What you are asked to do => Retype every line from the one containing "How do I perform: Click" through the last line of the records below, both included; leave out the pictures.

Source information =>
_ _ _ _

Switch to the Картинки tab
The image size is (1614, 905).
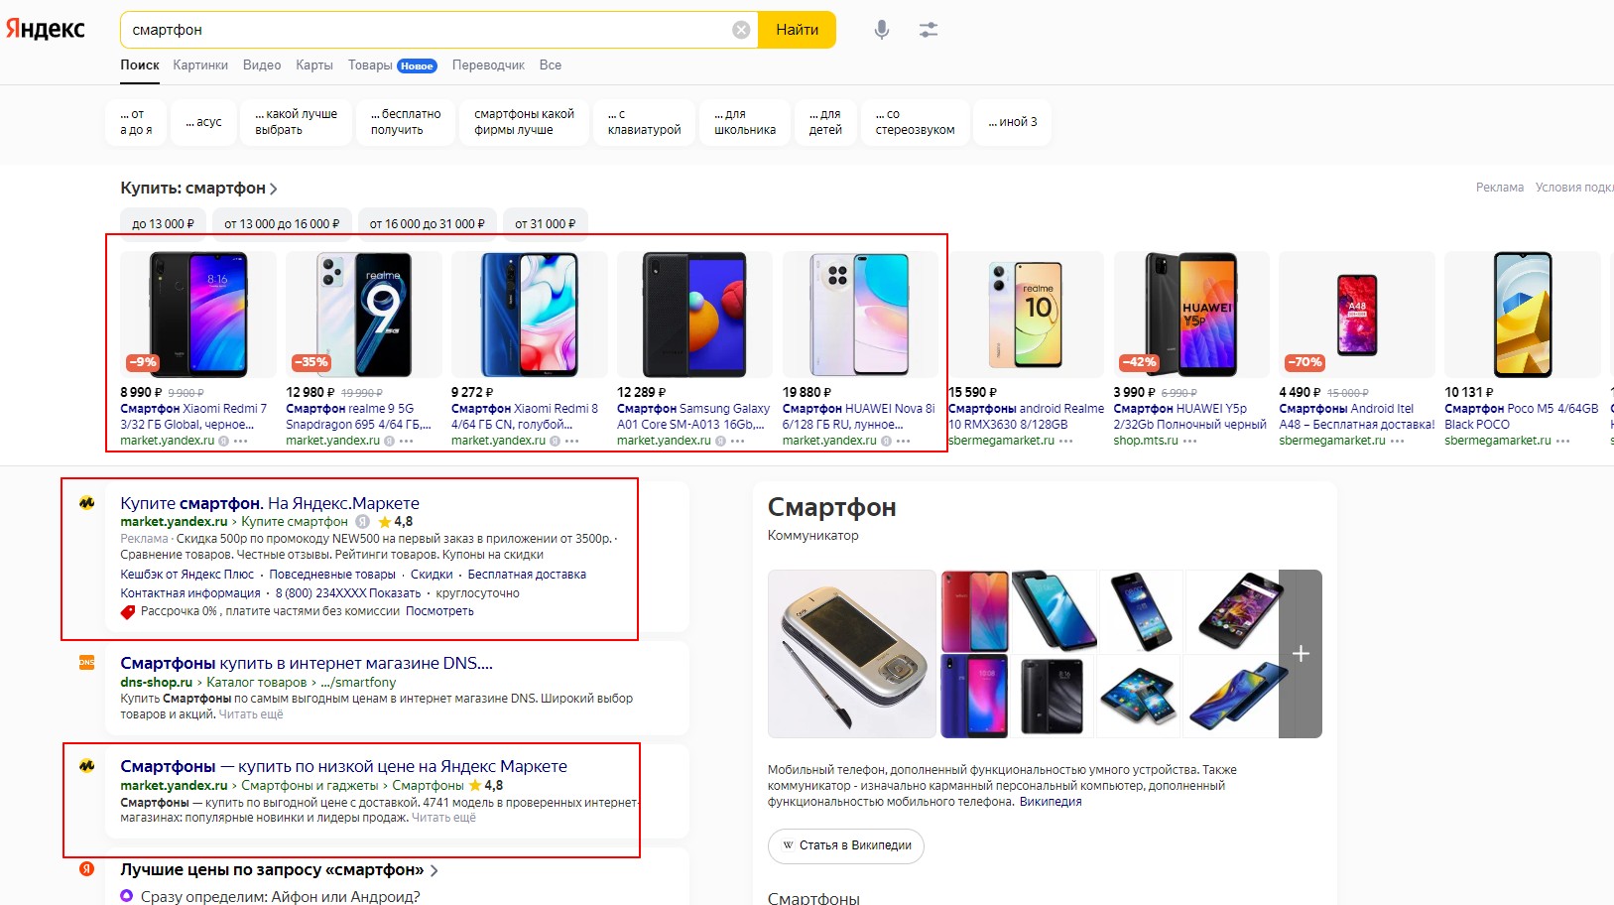point(200,65)
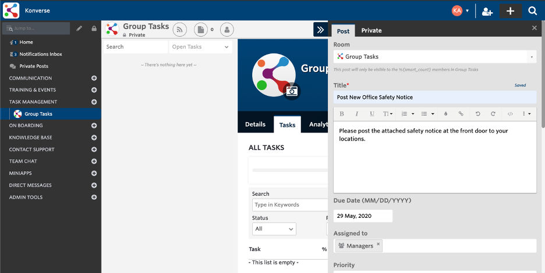Open the members icon in room header
This screenshot has width=545, height=273.
click(227, 29)
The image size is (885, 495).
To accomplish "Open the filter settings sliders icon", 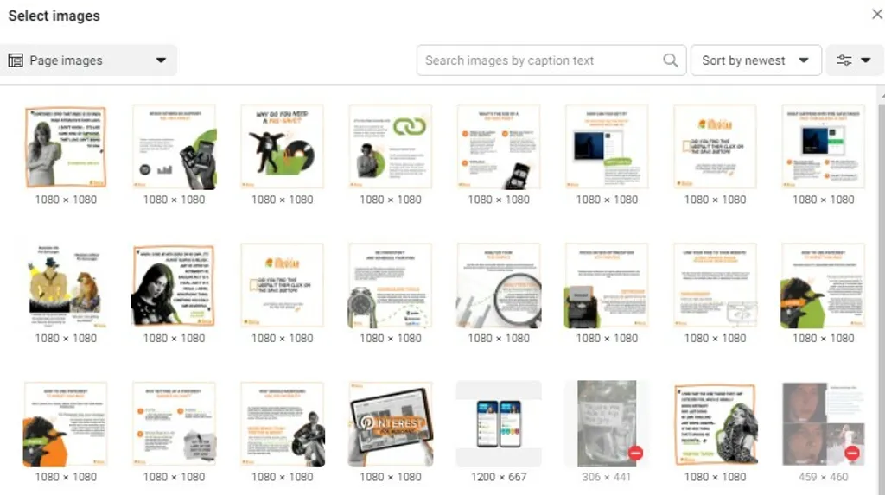I will coord(844,60).
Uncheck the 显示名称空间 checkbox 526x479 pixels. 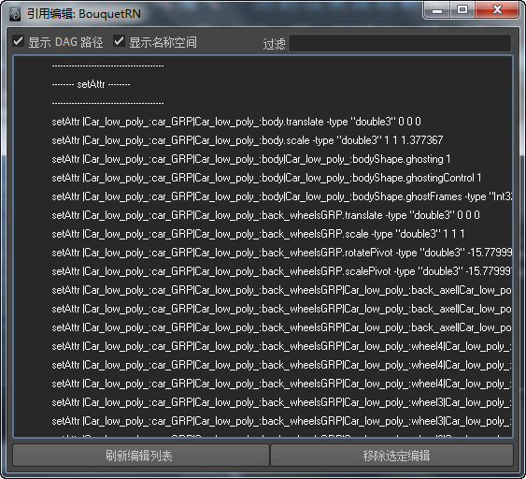click(120, 41)
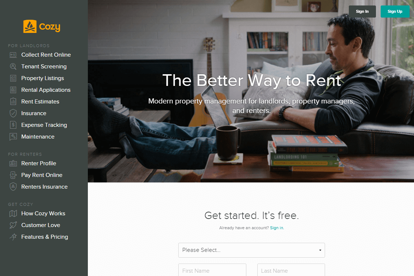Click the Cozy campfire logo icon
Screen dimensions: 414x276
click(30, 26)
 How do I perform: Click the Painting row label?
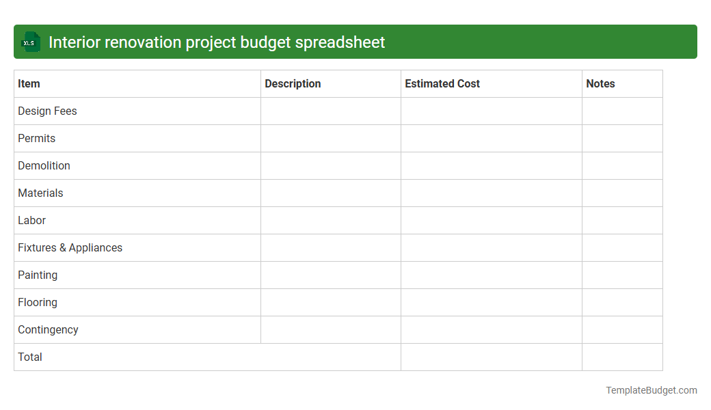38,275
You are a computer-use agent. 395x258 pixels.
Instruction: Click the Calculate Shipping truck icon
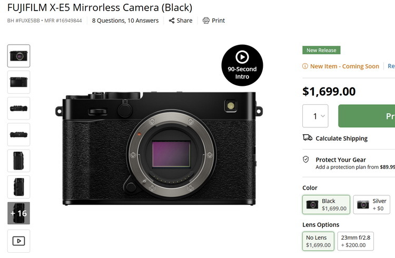(x=308, y=138)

_ _ _ _

Task answer =>
 How do I perform: Click the Painting row label?
38,275
You are a computer-use agent. 395x258 pixels.
Instruction: Click the Calculate Shipping truck icon
(x=308, y=138)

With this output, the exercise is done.